Document passage —
I wanted the first detector to be useful without being clever, so it isn't. It's a screen scraper. It shells out to go build ./..., captures stderr, parses each line against a small set of regular expressions, and bins the error into one of four categories: undefined-symbol, undefined-method, arity-mismatch, type-mismatch. No language server, no AST walking, no model in the loop. go build and regex. The regex was ninety minutes of work. Most of the day went into the test fixtures, which is the same proportion every tool I've built has settled into.

The piece that actually matters is the --diff flag. It narrows the report to lines you changed:

$ vouch check . --diff main
internal/store/user.go:42: arity-mismatch
  ctx.WithTimeout(5 * time.Second) called with 1 arg, expected 2
  func WithTimeout(parent Context, timeout Duration) (Context, CancelFunc)

That's what turns vouch from "tell me everything wrong with this codebase" into "tell me what my agent just broke." Without the diff scope, it's noise. With it, it's a five-second pre-PR check.

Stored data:
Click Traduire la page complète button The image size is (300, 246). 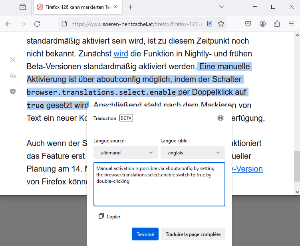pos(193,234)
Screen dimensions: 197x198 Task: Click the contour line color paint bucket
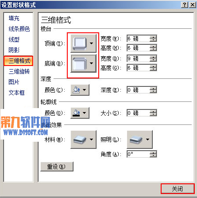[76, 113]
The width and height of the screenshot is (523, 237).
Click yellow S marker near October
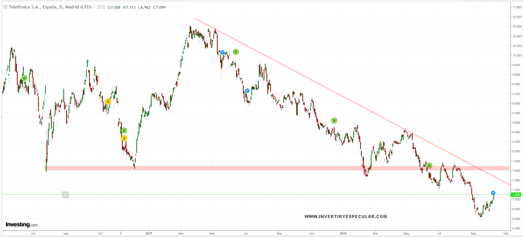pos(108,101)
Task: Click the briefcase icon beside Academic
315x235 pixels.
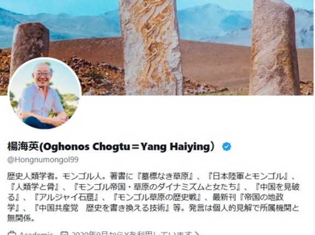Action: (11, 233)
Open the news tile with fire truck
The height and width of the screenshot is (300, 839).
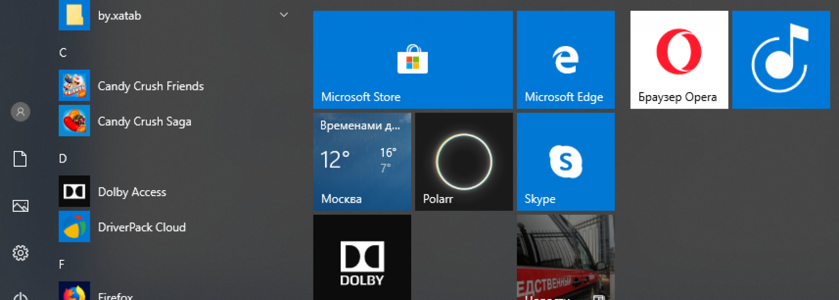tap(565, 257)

Study questions —
A. According to the vouch passage, what does the --diff flag do?
B. List the categories that the vouch passage says the first detector sorts errors into.

Answers —
A. It narrows the report to the lines you changed.

B. undefined-symbol, undefined-method, arity-mismatch, type-mismatch